**EXERCISE A**
Set down the rows below word for word. Begin with the first row and stop after the line that contains "point(89,7)".

Cigarticle on Cigar Terminology
In the last article I wrote, I put some definitions of cigar terms at the end. After giving it a bit of thought, I figured that I should pursue this a little further and supply some more, so here they are:
Wrapper- The leaf that is spiral wrapped around the outside of a cigar.
Binder- The leaf underneath the wrapper which holds the filler together while in the mold.
Filler- The tobacco in the center of the cigar which makes up the bulk of its mass.
Bunch- The filler and binder when put together prior to rolling.
Vitola- The name of the shape of a cigar (i.e.- robusto, toro, Churchill, torpedo, etc.)
Figurado- A cigar with a pointed head (torpedos, diademas, perfectos, and belicosos are all figurados).
Parejo- A straight-sided cigar with a rounded or flattened head (robustos, coronas, and Churchills are all examples of parejos).

**EXERCISE B**
In the text on cigar terminology, what holds the filler together while the cigar is in the mold?

**RECORDS FOR PROCESSING**

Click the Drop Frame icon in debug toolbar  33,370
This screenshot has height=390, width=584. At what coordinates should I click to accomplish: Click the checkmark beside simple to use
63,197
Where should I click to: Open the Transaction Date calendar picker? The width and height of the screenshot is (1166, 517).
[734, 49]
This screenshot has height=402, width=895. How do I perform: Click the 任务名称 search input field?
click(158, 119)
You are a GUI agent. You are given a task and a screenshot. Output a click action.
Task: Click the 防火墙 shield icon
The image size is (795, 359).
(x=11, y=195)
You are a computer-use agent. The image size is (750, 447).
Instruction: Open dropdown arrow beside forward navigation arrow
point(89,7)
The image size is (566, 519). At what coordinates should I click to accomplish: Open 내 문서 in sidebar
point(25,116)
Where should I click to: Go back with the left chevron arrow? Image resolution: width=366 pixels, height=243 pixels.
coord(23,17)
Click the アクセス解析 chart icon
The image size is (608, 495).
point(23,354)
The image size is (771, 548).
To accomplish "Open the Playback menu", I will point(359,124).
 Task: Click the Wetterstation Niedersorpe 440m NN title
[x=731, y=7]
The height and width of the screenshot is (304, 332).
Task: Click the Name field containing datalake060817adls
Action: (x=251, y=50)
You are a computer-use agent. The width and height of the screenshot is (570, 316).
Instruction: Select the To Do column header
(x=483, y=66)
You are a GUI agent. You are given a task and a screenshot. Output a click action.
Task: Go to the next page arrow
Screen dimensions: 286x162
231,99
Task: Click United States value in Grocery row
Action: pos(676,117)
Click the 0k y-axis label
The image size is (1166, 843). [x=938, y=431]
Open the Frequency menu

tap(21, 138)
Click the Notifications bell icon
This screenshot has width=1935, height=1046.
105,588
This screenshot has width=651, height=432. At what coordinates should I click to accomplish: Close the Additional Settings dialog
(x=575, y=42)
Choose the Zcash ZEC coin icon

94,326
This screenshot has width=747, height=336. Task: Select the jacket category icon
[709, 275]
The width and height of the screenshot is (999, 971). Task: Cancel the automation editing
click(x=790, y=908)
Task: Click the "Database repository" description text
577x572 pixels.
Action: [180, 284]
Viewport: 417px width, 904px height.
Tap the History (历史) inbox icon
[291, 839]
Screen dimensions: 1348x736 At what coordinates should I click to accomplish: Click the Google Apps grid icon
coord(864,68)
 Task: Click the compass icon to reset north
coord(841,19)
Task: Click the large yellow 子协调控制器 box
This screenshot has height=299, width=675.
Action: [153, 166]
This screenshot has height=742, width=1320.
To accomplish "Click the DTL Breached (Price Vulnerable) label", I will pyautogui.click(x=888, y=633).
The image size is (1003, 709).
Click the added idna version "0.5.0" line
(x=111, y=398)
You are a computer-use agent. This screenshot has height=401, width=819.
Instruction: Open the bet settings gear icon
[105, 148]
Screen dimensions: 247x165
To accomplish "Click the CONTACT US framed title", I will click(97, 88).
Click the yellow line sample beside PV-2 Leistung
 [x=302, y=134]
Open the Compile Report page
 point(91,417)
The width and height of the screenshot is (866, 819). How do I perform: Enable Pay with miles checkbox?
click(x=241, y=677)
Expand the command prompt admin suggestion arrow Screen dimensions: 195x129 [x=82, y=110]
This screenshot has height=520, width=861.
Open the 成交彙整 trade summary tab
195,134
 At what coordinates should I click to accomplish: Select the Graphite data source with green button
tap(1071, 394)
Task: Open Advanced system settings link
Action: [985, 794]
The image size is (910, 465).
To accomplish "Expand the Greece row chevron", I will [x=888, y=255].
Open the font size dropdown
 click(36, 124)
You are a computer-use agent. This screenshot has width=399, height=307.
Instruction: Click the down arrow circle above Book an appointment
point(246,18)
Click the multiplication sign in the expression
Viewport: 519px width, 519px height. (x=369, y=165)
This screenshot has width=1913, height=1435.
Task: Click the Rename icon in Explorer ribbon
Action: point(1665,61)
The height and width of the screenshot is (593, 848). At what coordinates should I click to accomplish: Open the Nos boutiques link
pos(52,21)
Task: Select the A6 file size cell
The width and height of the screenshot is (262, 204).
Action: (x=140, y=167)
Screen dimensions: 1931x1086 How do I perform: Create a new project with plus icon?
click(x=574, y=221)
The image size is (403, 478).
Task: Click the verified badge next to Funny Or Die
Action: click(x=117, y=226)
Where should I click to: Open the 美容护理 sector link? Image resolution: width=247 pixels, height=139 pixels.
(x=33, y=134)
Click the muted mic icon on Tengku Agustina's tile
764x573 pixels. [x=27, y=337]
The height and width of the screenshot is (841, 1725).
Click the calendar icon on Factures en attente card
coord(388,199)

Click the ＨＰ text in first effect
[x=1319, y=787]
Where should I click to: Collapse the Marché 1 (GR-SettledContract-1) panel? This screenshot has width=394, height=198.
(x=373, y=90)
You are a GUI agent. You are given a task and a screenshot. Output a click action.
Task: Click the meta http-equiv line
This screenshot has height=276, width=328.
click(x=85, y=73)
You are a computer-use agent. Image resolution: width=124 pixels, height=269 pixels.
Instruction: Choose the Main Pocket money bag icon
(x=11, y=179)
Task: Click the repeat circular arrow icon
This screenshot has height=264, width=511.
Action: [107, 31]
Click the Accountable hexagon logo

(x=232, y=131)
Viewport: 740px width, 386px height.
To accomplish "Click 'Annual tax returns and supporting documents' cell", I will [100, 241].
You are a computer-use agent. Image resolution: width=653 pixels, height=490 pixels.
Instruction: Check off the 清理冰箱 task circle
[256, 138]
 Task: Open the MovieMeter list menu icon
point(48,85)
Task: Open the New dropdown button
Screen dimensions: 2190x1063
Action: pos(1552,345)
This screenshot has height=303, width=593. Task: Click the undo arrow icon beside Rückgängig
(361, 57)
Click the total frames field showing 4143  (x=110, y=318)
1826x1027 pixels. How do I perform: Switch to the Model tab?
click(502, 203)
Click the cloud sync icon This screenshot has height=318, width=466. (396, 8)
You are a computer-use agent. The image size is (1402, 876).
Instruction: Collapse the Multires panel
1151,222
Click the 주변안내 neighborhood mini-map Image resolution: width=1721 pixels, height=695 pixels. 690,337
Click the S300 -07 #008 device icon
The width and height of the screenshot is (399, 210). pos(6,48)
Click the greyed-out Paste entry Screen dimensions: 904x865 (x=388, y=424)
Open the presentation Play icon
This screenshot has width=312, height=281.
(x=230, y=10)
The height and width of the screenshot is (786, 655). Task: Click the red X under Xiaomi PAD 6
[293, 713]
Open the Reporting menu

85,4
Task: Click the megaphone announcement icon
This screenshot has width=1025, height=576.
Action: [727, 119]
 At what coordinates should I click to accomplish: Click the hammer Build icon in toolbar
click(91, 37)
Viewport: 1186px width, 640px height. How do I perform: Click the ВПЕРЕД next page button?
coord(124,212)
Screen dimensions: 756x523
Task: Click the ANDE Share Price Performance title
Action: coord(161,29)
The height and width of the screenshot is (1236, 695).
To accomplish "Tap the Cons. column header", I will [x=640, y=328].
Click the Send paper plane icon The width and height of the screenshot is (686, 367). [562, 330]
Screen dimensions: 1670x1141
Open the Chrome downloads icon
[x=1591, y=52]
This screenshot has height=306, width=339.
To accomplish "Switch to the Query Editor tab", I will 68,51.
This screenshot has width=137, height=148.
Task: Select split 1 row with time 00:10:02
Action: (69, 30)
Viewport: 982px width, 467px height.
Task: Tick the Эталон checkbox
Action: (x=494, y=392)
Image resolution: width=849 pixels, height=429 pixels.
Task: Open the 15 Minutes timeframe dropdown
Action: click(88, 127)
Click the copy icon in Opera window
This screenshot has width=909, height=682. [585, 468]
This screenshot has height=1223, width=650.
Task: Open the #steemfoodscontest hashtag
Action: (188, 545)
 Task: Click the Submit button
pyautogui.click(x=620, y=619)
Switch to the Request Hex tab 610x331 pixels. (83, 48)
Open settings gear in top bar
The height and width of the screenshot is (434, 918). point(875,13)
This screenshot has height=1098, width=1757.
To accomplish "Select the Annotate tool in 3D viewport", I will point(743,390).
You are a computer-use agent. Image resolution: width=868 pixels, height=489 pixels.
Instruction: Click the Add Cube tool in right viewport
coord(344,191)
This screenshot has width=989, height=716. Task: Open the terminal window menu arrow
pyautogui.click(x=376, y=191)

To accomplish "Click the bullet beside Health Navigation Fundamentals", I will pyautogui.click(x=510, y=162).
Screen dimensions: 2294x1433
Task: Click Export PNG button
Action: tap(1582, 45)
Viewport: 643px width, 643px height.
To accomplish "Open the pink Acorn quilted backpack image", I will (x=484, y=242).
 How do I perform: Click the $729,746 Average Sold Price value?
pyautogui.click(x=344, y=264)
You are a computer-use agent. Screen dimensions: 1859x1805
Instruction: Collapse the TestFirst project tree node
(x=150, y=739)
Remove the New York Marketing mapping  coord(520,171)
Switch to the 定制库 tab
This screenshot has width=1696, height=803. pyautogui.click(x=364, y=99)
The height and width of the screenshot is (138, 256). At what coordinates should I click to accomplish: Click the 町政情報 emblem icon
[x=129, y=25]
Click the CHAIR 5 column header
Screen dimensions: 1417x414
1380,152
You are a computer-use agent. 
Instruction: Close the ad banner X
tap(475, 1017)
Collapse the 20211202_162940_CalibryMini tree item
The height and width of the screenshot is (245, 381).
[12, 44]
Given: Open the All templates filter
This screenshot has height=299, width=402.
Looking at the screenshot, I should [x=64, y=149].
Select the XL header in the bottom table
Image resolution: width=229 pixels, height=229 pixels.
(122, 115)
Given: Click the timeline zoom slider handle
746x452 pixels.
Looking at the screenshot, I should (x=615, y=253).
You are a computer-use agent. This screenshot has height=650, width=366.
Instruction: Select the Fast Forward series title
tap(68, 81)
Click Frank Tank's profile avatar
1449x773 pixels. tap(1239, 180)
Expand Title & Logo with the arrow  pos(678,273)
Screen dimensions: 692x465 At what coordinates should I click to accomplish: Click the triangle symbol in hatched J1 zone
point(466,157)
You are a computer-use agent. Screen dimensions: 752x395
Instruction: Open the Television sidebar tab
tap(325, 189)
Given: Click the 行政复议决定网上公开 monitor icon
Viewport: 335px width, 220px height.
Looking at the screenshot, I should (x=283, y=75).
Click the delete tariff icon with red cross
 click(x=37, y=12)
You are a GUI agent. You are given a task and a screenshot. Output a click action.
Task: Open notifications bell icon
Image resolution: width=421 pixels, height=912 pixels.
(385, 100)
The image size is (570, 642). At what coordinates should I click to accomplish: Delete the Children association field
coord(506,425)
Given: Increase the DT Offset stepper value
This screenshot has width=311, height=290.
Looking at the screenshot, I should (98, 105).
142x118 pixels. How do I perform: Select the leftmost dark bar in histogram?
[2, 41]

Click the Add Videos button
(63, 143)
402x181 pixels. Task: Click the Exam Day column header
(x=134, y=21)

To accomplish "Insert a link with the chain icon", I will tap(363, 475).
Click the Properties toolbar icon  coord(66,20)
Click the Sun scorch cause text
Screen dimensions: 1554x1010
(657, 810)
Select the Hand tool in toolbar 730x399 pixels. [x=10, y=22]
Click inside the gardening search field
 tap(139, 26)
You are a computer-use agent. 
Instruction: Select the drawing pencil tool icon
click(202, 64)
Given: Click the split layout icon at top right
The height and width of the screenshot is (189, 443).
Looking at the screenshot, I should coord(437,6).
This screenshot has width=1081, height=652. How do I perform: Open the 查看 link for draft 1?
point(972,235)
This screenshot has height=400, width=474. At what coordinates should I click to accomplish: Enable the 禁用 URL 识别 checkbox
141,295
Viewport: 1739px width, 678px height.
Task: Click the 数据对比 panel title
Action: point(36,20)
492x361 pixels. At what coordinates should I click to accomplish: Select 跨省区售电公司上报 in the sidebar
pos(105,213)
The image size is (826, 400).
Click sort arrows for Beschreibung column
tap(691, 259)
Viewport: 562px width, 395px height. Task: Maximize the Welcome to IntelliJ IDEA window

**EXPECTED ANSWER A**
Click the Drop Frame icon in debug toolbar  33,370
This screenshot has height=390, width=584. At what coordinates should I click to accomplish: Click the checkmark beside simple to use
63,197
Where should I click to: Open the Transaction Date calendar picker? The width and height of the screenshot is (1166, 517).
[734, 49]
This screenshot has height=402, width=895. How do I perform: Click the 任务名称 search input field?
click(158, 119)
You are a GUI agent. You are given a task and a screenshot. Output a click action.
Task: Click the 防火墙 shield icon
The image size is (795, 359).
(x=11, y=195)
You are a computer-use agent. The image size is (750, 447).
Instruction: Open dropdown arrow beside forward navigation arrow
point(89,7)

**EXPECTED ANSWER B**
The binder, which is the leaf underneath the wrapper.